The early-mover advantages of emerging technologies
So far, Volkswagen has not yet put their solution into practice. Compostella and Yarkoni are unfazed: “It naturally takes time to implement such a novel approach”, Compostella says. Several implementation options are currently under discussion. “It could be that we employ the system in one of our new factories. Alternatively, we could work on coupling it up with our central production planning. As developers we find both these options exciting.” From his point of view, the use case has already racked up major achievements for the team just as it is: “Our major take-home has been the experience. Being the first ones in our field to go from a theoretical analysis to a production-ready application is something we’re very proud of.” At present, quantum computing use cases often tend to make it no further than the theoretical level, he adds; they stay in the lab, so to speak. “But it’s important that we start getting used to developing actual applications, even if just small-scale and in a prototype form. This is the only way we can actually put our ideas to the test.”

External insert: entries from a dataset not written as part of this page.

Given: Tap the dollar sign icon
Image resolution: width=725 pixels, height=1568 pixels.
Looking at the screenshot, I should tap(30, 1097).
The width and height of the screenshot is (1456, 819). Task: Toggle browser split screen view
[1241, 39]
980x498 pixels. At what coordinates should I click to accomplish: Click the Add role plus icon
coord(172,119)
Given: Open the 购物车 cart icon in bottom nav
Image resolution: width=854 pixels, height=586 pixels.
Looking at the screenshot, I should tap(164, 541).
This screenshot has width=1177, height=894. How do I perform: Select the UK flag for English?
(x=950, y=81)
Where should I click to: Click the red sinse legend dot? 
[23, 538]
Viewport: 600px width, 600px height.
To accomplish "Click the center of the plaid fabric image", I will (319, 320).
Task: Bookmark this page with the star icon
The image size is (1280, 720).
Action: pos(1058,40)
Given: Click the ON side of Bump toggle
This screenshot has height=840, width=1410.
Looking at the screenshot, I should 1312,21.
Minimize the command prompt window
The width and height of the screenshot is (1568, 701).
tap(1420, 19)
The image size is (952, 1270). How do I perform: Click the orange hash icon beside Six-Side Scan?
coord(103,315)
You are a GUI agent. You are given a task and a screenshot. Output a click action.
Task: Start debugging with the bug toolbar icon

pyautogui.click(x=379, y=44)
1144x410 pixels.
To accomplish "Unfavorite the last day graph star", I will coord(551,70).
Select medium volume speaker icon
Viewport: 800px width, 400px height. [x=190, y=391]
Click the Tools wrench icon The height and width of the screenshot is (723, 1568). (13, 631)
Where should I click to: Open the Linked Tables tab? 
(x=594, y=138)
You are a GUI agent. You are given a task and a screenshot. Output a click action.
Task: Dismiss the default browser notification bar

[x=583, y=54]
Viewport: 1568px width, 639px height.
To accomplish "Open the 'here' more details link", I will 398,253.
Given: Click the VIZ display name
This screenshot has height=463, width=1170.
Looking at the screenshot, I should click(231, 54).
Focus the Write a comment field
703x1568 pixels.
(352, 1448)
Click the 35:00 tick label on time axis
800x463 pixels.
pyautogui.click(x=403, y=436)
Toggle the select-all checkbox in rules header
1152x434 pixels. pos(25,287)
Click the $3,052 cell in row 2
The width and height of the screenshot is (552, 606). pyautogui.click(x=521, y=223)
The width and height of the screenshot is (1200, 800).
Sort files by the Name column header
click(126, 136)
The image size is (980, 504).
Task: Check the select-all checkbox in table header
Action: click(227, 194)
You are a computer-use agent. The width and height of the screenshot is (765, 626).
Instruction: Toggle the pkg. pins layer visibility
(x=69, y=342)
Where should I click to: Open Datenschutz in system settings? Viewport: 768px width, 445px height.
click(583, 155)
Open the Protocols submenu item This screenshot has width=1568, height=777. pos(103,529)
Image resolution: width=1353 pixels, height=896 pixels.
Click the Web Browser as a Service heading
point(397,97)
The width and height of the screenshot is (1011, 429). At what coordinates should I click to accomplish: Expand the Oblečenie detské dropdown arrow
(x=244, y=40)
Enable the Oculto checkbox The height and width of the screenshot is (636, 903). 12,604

Volkswagen’s collaboration with QUTAC has done a lot for them through similar insights shared by colleagues from other companies. As Sheir Yarkoni puts it: “Many people have conducted similar projects in their areas, but their experiences have often not yet been written down or otherwise codified, because they come from day-to-day experiences. Without QUTAC, these valuable experiences would have been hard to replicate or even inaccessible for us. So it is an immense benefit for everyone to be able to share with each other within the consortium.” Turning real-world problems into actual workable mathematical formulations is a challenge, he says: “You need a lot of knowledge, creativity, and experience to be able to do that. You don’t get there just by approaching things in theory. You need to experiment with ideas, try them out and play around with them in practice. A lot is trial-and-error, with invaluable learnings in the process that we can apply in the next step” Gabriele Compostella smiles, “Every time we venture one step ahead now is one step ahead of the competition later on.”